The dark head bent over his hands, his hair swinging forward to hide his face. She could hear a whispering, but couldn’t make out words. Then he straightened and faced her, and there was suppressed excitement in his eyes.
“That was the Power I saw in you,” he said. “You carry Fire with you.”
“Not by choice,” she said. “He has laid a task on me, and my people’s lives depend on it.”
“What task?” He sat forward, half on his knees, keen for her answer.
“To go to Fire Mountain and steal some of His fire.”
“Like Mim,” he said. “The great firestealer. His first worshipper.”
“I do not worship Him!” she snarled. “He killed Osfrid. He—He has torn my life apart!”
“Power does that,” Elgir said. He seemed calmer now, and thoughtful. “Why, I wonder?” he mused. “Why now?”
“What?”
“The Great Powers have made no move in human affairs for many years, and they have never interfered in the lives of Acton’s people.”
> “My mother is of the old blood,” Ember said.
“As all the world knows,” Elgir answered courteously. “But Osfrid was not.” He rose and walked around the glade. “When a Power intervenes in the world, it is wise to look at anything unusual, in case they are acting again. There is something happening here I have never seen before, and now I wonder… is one of the Great Ones involved? Come, I will show you.”
He pointed down the slope. She looked at Cedar and stood up, slowly. Ash would not want her to go. But it would be a great breach of protocol to refuse…
“He means you no harm,” Cedar said. “I have Seen it.” His head lifted to the huge branches above them. “Tern needs me,” he said. “Go with Lord Elgir, and I will aid him.”
Ember had never heard Cedar speak so formally. He reminded her of an older man, one versed in courts and etiquette. Perhaps that was Sight speaking for him. She had lived with it all her life, and she recognized it in his eyes now, so she got up and brushed off her skirts.
“Lead the way, my lord,” she said. “Show me this anomaly.”

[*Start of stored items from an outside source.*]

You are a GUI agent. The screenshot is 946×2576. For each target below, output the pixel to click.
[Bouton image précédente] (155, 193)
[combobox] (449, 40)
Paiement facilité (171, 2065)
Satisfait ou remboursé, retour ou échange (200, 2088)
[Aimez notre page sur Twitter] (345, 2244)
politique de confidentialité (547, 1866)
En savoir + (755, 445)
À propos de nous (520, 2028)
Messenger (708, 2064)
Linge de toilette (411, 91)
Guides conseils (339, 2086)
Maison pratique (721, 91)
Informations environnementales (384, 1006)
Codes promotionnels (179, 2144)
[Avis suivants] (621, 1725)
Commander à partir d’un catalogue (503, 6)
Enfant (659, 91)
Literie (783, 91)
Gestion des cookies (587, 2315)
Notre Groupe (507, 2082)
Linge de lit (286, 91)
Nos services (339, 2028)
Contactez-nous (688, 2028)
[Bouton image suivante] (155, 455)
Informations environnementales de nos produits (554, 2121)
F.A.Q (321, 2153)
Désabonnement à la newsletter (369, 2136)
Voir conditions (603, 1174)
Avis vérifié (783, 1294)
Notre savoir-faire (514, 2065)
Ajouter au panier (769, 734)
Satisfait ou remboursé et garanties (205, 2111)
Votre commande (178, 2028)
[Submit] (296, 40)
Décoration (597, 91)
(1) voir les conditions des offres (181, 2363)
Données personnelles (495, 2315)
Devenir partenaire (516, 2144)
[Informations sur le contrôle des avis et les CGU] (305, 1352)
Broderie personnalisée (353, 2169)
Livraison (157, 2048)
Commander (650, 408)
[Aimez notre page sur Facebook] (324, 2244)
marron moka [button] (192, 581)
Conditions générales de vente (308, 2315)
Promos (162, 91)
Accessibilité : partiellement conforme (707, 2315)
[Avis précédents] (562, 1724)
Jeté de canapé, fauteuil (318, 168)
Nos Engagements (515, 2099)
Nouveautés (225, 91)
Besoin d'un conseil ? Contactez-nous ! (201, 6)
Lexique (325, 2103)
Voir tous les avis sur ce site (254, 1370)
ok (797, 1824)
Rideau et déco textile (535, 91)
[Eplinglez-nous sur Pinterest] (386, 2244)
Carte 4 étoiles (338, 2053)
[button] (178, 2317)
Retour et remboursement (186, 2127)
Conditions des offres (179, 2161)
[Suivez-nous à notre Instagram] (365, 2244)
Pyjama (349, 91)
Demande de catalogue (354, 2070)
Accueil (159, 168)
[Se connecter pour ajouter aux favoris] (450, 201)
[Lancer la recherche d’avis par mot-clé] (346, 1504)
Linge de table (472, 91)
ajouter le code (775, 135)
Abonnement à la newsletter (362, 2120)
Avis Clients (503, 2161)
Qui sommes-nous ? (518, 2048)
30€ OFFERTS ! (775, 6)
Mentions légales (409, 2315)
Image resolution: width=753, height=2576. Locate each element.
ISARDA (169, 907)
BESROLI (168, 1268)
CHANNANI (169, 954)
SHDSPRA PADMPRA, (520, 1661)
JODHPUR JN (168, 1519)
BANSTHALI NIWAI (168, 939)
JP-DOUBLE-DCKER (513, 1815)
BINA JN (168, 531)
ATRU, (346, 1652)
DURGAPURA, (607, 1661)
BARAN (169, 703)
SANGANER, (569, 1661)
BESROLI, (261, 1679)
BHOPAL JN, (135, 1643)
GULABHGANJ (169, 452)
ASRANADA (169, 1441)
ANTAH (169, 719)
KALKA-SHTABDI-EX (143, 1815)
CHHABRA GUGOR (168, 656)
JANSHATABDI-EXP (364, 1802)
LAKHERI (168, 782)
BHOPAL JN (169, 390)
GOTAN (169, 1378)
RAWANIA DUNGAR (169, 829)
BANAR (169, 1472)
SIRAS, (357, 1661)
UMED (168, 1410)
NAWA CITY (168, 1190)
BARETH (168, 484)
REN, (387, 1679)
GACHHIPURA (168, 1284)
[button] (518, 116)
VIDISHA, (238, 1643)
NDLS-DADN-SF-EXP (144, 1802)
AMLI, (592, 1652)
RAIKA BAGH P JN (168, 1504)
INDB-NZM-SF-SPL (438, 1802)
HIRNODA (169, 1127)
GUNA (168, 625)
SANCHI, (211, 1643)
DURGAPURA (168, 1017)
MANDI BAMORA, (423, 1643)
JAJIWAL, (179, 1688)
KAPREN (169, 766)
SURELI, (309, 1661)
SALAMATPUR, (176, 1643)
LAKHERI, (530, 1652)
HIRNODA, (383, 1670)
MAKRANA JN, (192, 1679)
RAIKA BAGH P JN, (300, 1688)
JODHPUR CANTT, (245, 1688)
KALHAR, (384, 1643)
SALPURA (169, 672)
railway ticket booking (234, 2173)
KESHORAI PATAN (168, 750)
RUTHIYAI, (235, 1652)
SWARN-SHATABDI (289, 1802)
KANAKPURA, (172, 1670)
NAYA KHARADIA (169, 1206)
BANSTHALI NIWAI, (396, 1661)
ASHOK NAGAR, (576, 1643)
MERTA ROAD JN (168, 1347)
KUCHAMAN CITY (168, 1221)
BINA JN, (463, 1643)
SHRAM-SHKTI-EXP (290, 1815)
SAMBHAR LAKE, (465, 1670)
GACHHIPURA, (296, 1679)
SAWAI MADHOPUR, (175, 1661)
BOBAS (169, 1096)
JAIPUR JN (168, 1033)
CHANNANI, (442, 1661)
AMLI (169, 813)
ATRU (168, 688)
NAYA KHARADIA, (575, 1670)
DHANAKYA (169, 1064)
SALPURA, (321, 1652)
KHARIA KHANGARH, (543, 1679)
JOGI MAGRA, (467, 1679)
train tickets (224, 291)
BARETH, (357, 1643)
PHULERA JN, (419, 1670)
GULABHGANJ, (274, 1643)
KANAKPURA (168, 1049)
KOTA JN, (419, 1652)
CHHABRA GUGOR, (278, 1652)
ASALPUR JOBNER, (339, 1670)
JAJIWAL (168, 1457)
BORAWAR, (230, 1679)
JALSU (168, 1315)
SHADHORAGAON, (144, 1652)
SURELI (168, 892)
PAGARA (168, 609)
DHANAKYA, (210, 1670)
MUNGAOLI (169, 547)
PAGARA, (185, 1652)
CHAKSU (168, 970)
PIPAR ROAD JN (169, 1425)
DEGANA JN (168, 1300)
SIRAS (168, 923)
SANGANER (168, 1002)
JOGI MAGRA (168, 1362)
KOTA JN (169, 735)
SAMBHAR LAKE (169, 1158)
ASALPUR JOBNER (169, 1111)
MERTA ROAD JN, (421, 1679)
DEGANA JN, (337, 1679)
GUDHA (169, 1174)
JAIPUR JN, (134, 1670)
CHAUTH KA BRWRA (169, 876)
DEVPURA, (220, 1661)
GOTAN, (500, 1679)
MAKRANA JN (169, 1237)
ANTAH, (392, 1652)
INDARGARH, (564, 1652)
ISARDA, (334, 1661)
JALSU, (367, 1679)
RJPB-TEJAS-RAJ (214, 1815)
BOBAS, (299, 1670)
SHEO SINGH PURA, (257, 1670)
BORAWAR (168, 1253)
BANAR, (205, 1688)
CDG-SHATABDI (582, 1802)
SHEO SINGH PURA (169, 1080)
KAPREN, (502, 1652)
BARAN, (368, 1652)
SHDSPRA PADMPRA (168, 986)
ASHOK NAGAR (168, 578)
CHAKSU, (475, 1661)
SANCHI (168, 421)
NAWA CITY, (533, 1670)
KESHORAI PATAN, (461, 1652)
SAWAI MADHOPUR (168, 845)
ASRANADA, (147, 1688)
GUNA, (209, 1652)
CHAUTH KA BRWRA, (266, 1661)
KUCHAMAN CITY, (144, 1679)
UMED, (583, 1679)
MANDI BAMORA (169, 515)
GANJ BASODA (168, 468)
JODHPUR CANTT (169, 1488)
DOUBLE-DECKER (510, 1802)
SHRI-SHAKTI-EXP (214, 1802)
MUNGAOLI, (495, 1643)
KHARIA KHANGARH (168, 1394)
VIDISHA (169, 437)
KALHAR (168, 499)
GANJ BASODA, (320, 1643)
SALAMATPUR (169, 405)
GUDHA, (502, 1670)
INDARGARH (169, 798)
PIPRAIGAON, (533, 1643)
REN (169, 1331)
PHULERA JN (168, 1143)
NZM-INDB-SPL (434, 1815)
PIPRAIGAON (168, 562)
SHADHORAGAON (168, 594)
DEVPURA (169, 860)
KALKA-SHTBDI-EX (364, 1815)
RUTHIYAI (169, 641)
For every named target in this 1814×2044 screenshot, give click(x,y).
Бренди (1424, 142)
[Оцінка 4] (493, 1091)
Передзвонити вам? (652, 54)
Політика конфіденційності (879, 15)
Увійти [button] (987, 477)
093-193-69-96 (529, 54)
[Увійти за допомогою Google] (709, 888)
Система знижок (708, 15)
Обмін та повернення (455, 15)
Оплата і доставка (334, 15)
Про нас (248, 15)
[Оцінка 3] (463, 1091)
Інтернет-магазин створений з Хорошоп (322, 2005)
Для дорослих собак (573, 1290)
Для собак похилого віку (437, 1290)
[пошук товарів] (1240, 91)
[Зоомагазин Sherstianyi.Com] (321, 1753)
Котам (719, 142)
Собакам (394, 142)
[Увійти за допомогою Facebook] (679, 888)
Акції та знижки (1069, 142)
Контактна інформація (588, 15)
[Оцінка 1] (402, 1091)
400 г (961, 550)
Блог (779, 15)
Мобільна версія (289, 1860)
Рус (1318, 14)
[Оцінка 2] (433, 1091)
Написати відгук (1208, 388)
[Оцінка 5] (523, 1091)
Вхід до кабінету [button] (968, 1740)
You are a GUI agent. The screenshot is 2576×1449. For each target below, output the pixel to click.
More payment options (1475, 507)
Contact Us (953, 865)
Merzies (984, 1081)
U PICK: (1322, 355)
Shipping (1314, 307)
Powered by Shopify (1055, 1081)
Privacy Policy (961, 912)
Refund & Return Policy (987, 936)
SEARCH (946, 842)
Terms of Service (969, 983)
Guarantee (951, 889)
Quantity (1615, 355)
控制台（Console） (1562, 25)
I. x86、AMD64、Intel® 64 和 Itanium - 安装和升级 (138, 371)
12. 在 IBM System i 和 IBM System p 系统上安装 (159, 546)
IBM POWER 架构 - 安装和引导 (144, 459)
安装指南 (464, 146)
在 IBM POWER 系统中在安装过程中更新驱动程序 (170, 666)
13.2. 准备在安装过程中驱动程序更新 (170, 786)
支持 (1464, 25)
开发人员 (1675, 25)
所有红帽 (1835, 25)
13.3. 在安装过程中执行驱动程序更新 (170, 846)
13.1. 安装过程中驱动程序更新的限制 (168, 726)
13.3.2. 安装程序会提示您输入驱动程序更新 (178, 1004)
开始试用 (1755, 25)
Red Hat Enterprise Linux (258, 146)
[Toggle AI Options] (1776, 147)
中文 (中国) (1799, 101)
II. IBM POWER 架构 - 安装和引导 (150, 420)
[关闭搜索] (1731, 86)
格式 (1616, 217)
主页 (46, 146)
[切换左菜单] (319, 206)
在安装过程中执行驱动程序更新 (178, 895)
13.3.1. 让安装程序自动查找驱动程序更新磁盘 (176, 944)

The tree houses which had been deserted were alive now. She could see shapes move in the tower rooms, people looking out at them. Oddly shaped, some of them—one man had a small pair of antlers, she was sure. A woman with hair as blue as a jay’s peeked out from behind a branch that curved into a staircase. A child whose legs were surely too long for its body jumped lightly to the ground, and ran, laughing, across their path. Elgir regarded it with amusement. Court life taught how to ignore what one was not supposed to see, so she pretended to have noticed nothing unusual. Elgir glanced at her, his eyes unreadable.
Elgir led her down to a stream, and they followed a thin path along its bank. The water swirled deep and brown over stones, and mosses edged it. On the opposite bank, there were holes: water voles, she thought, or otters, but when a face peered out at her from one of them, it had human eyes and the mischievous grin of a child. She almost exclaimed, but was glad she hadn’t when Elgir said sternly, “Sar, leave those poor otter cubs alone!”
The face disappeared in alarm and Elgir turned to her apologetically. “The burrows connect all over this area,” he said, “and it’s hard to keep the little ones out.”